:: YOUR OBJECTIVE ::
Locate the line that contains "At what coordinates should I click to accomplish: Open". Copy it and every following line through the end of the records, exactly, and include nothing else.
---*---
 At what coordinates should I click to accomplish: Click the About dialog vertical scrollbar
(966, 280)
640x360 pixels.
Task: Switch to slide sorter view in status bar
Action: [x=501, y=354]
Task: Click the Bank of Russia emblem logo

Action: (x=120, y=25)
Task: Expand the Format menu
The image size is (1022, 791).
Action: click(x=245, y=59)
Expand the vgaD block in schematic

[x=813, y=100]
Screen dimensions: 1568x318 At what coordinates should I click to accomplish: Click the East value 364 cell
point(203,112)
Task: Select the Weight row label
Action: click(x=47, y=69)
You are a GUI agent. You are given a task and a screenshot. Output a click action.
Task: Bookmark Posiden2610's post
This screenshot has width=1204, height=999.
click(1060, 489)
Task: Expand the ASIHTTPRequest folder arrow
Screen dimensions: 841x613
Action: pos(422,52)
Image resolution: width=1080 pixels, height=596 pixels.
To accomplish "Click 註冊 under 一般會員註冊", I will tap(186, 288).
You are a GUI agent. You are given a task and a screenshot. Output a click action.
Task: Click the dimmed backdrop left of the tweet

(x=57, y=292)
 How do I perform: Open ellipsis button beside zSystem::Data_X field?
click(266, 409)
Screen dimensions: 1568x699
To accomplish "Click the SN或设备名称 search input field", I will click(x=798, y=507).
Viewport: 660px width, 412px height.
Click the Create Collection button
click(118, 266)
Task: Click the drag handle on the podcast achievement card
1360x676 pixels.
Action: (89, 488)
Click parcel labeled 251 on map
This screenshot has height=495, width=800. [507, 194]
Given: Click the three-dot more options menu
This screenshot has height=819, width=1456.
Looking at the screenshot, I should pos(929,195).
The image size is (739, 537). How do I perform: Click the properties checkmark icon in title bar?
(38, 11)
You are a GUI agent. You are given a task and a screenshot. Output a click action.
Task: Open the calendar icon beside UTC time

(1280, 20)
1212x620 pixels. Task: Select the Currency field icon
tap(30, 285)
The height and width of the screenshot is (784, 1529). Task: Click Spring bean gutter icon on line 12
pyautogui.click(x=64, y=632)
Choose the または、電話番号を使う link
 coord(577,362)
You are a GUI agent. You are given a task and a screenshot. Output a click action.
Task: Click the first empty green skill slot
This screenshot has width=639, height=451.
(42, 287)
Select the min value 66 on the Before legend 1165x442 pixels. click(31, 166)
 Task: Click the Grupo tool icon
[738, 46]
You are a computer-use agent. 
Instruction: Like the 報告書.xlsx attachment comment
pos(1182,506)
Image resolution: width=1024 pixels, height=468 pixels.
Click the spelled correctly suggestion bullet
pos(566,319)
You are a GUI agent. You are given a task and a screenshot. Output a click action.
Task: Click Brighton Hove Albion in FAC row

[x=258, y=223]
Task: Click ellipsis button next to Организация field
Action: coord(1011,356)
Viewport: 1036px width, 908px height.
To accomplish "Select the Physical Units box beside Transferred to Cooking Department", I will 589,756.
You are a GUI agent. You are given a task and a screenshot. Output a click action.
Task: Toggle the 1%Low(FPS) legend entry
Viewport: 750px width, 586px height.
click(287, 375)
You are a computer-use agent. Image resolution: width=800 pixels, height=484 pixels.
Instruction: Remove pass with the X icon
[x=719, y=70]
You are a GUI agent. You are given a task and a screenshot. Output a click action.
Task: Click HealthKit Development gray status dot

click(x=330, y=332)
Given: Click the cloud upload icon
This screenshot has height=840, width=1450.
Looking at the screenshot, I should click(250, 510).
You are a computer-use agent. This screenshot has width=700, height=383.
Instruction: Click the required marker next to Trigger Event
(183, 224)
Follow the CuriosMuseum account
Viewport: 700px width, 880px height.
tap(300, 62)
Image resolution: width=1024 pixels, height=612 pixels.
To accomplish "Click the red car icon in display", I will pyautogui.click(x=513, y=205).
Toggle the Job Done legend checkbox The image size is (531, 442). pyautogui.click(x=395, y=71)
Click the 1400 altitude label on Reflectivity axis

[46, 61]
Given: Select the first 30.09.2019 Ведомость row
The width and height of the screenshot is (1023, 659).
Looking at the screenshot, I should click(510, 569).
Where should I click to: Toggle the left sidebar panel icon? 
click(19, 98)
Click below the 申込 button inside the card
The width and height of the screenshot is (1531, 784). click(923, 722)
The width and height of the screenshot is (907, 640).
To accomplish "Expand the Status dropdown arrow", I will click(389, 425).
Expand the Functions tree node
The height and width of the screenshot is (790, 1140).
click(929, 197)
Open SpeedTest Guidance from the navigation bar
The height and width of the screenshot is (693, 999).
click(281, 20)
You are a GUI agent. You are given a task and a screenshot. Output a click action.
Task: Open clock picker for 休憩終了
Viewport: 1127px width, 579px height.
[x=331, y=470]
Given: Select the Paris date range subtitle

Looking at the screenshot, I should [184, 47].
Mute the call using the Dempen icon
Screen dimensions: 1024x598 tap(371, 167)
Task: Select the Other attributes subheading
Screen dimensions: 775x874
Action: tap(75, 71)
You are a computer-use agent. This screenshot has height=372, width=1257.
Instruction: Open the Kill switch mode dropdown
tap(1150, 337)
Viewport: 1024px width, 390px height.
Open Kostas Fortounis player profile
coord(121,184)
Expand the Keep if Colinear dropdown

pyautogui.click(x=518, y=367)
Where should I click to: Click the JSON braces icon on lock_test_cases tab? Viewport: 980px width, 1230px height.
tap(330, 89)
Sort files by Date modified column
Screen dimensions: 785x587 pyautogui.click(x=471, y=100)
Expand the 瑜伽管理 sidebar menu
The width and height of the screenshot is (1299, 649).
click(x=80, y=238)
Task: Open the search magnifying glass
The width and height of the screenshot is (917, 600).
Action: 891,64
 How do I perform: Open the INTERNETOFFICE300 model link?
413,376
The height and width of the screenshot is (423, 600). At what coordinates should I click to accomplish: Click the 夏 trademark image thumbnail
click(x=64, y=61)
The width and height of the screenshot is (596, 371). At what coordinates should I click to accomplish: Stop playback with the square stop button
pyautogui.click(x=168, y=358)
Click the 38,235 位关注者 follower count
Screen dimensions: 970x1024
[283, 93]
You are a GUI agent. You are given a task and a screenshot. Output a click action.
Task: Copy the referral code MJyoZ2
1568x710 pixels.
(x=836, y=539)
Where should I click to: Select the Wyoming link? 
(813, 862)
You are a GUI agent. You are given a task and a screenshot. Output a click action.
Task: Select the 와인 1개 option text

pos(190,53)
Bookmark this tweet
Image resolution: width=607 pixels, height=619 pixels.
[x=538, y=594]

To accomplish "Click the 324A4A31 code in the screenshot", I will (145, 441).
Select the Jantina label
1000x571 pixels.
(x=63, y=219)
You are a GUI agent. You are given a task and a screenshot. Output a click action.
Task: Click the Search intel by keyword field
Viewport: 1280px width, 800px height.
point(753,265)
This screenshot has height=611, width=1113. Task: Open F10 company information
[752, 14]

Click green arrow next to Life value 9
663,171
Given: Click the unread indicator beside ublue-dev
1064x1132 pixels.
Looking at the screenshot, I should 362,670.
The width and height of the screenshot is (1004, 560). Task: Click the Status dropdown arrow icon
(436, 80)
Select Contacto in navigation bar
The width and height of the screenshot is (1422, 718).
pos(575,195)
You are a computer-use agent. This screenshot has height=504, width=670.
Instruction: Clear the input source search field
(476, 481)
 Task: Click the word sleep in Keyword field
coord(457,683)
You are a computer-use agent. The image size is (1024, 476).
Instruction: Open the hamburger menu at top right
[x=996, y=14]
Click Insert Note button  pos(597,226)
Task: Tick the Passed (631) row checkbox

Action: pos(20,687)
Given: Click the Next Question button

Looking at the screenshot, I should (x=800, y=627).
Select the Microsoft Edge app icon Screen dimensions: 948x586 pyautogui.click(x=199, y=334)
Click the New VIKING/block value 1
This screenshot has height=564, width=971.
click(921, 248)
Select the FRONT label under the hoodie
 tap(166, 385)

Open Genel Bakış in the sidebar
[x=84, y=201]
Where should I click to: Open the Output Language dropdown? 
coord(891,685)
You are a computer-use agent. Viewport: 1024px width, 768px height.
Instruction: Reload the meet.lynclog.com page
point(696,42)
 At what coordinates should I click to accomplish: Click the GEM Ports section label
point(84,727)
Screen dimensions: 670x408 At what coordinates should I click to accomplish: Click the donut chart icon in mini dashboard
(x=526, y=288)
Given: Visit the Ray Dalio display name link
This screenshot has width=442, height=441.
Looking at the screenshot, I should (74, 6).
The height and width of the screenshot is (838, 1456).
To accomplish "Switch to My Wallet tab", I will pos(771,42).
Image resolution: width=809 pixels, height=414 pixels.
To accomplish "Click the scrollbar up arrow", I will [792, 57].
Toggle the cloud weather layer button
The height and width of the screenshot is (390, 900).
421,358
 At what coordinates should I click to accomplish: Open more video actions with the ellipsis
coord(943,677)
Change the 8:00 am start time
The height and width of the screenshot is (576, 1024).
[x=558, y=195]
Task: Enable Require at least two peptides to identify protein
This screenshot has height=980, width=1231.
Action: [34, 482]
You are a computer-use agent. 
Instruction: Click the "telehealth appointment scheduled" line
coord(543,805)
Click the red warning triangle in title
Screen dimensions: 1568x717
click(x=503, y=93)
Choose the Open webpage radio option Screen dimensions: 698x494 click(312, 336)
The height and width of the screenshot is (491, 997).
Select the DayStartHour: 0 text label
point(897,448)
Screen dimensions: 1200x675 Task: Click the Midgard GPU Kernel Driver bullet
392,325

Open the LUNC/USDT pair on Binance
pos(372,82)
---*---
:: FINAL ANSWER ::
 At what coordinates should I click to accomplish: Open more video actions with the ellipsis
coord(943,677)
Change the 8:00 am start time
The height and width of the screenshot is (576, 1024).
[x=558, y=195]
Task: Enable Require at least two peptides to identify protein
This screenshot has height=980, width=1231.
Action: [34, 482]
You are a computer-use agent. 
Instruction: Click the "telehealth appointment scheduled" line
coord(543,805)
Click the red warning triangle in title
Screen dimensions: 1568x717
click(x=503, y=93)
Choose the Open webpage radio option Screen dimensions: 698x494 click(312, 336)
The height and width of the screenshot is (491, 997).
Select the DayStartHour: 0 text label
point(897,448)
Screen dimensions: 1200x675 Task: Click the Midgard GPU Kernel Driver bullet
392,325

Open the LUNC/USDT pair on Binance
pos(372,82)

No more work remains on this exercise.